How many of you followed the recent sexual harassment trial in which NY1, a cable news show, was sued for sexual harassment by one of its reporters? The plaintiff, Adele Sammarco, claimed that the newsroom of the station functioned like a frat house with lewd and sexist remarks, crude come ons and, in plaintiff’s case, the circulation of an email showing a picture of her with enlarged breasts and an unwelcome kiss.
NY1’s defense was, in essence, that she joked about the email and was a willing participant in sexually charged office hijinks. The defense worked. Its success reminds me of the defense invoked by urban trolley car operators who argued that passengers “assumed the risk” by boarding the trolley and could not, therefore, claim damages for any injury they might suffer. This defense has gone by the wayside. After all, if you had to get to work, and the trolley was the available transportation you could afford, you had no choice but to ride on it.

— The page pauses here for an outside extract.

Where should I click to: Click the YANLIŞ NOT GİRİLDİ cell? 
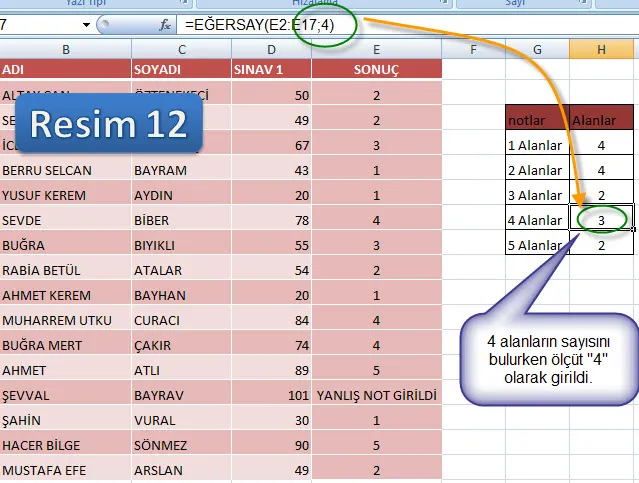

Isn’t it also the case that a young reporter seeking to advance her career who finds herself in a “frat house” newsroom will go along with and even seem to enjoy the behavior that victimizes her? She may even actually enjoy it; after all what we enjoy and don’t enjoy is socially determined. My experience in working with victims of race or sex discrimination is that they are sometimes the last to see what is going on.
The problem, of course, is that the success of such a defense gives a green light to the continuation of hurtful and backward behavior. Sometimes the law impedes rather than contributes to human development.
If you find yourself in a situation where you are subject to this kind of sexual harassment, despite any reservations you might have about workplace reaction, it is best to report what is going on to the appropriate management person. And that might include a discussion of the bind it puts you in. At a minimum you will have put your employer on notice, and that can be critical if you later decide you have to “go legal.”